How soon should I see a doctor after learning I’m pregnant?

It’s critical to see a healthcare provider throughout your pregnancy, both for the safety of you and your unborn child. Prenatal care offers not just medical care, but also education and support for pregnancy and childbirth.

Most providers schedule your first visit around eight weeks of pregnancy. As soon as you suspect you’re pregnant, call your obstetrician/gynecologist to set up your appointment.

At this initial visit, you can expect to discuss your due date, your health history and any pregnancy risk factors you may face. This is a good time to ask your provider questions about your pregnancy, so jot down anything you’d like to ask and take the list with you to your appointment.

If you need help locating a provider, ask your local health department for resources or visit our online Bootheel Community Resource Guide: http://www.bootheelbabies.org/bootheel-community-resource-guide/

Always talk to your medical provider if you have questions about pregnancy or your health.


Is my baby at risk for heat stroke?

July and August are among the hottest months of the year, and your baby is especially vulnerable to the dangers of overheating – including suffering from heat exhaustion and heat stroke.

Heat exhaustion is a milder form of heat stroke. Symptoms include unusual tiredness or thirstiness, as well as cool, moist skin. Leg and stomach cramps can also occur. Heat stroke is more severe and can include a temperature of 103 degrees or higher with no sweating, hot/red/dry skin, rapid pulse, vomiting, restlessness, lethargy and unconsciousness.

If your baby exhibits any of the symptoms of heat stroke, call 911. While waiting for an ambulance, move your child to a cool area and undress him or her. Sponging your child down with cool water can help decrease his or her body temperature. A fan may also help.

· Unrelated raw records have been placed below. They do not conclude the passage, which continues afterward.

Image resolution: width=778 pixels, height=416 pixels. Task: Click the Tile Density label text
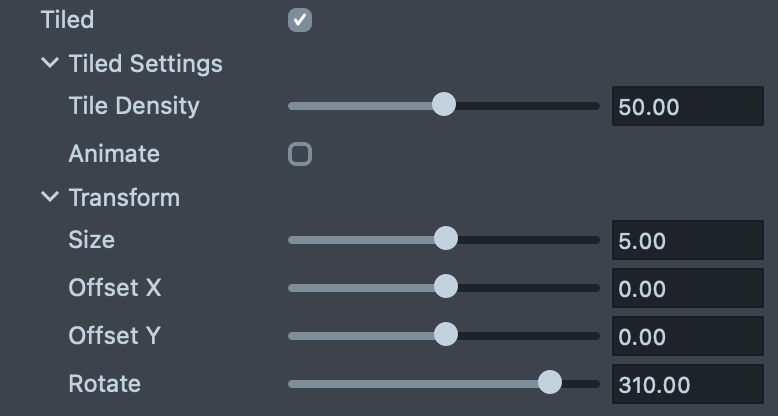(134, 106)
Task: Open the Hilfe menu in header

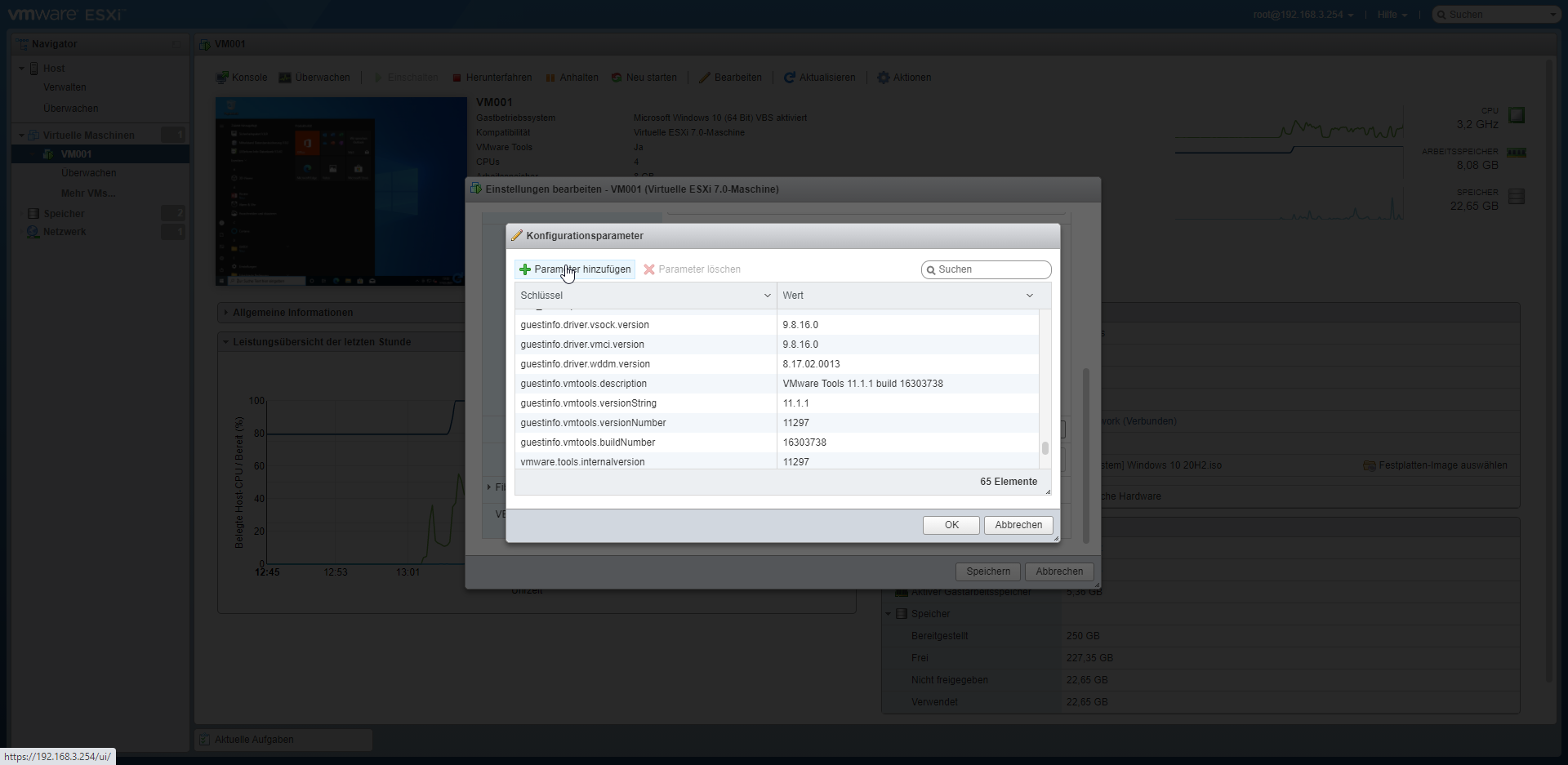Action: pos(1391,15)
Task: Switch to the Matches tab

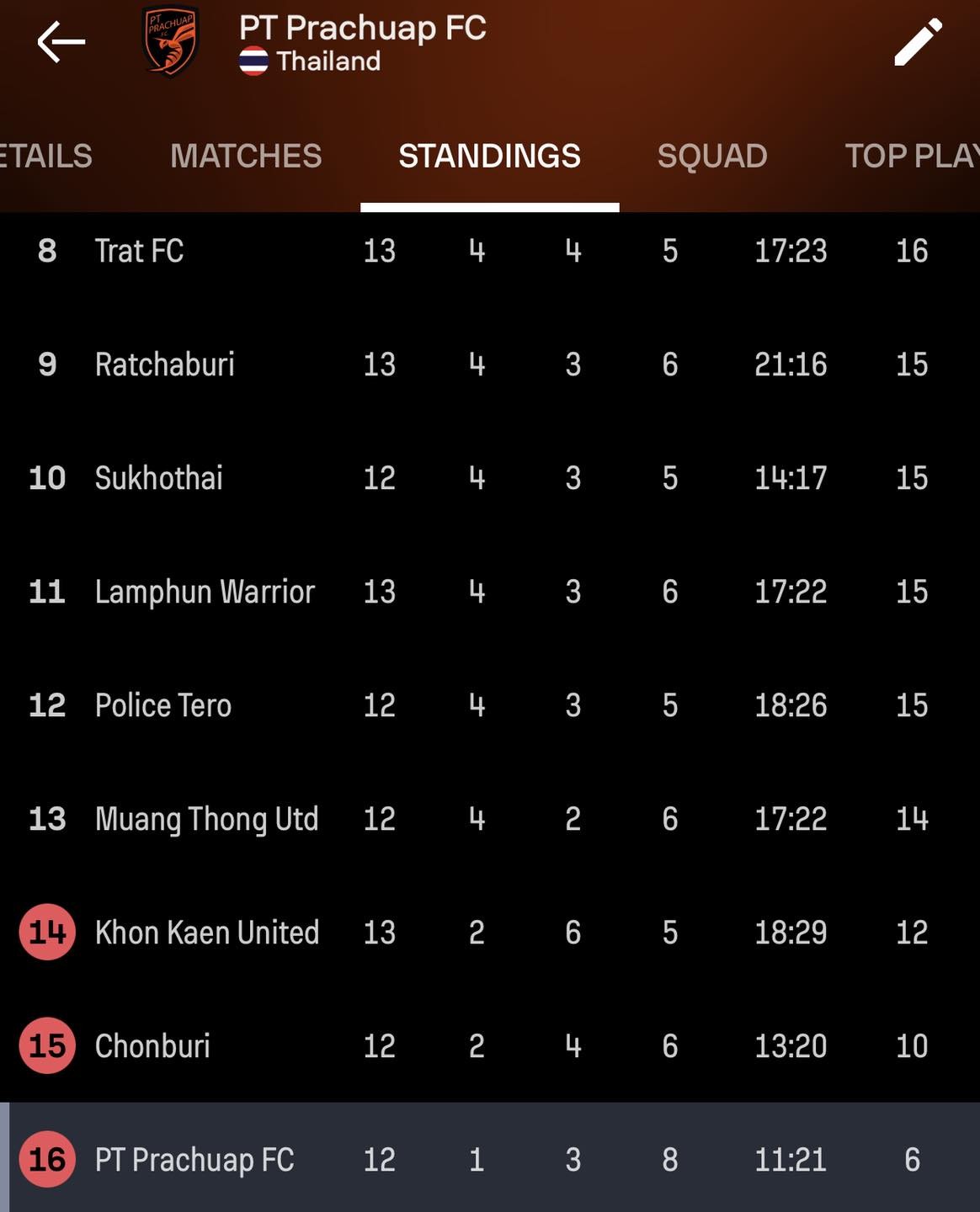Action: 246,156
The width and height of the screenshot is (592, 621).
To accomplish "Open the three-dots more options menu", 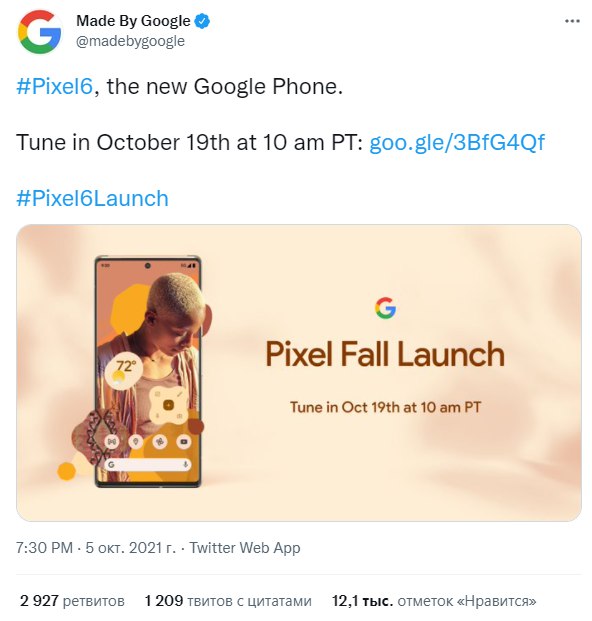I will coord(572,21).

Avoiding placing your child at risk of heat exhaustion or heat stroke by:

  • Dressing him or her in loose, lightweight clothing
  • Staying in the shade when you’re outside
  • Checking his or her temperature during car rides, to ensure no overheating
  • Keeping your baby well hydrated
  • Staying indoors when temperatures are very high
  • Never leaving your child in a parked car

Always talk to your medical provider if you have questions about heat stroke or your baby’s health and wellbeing.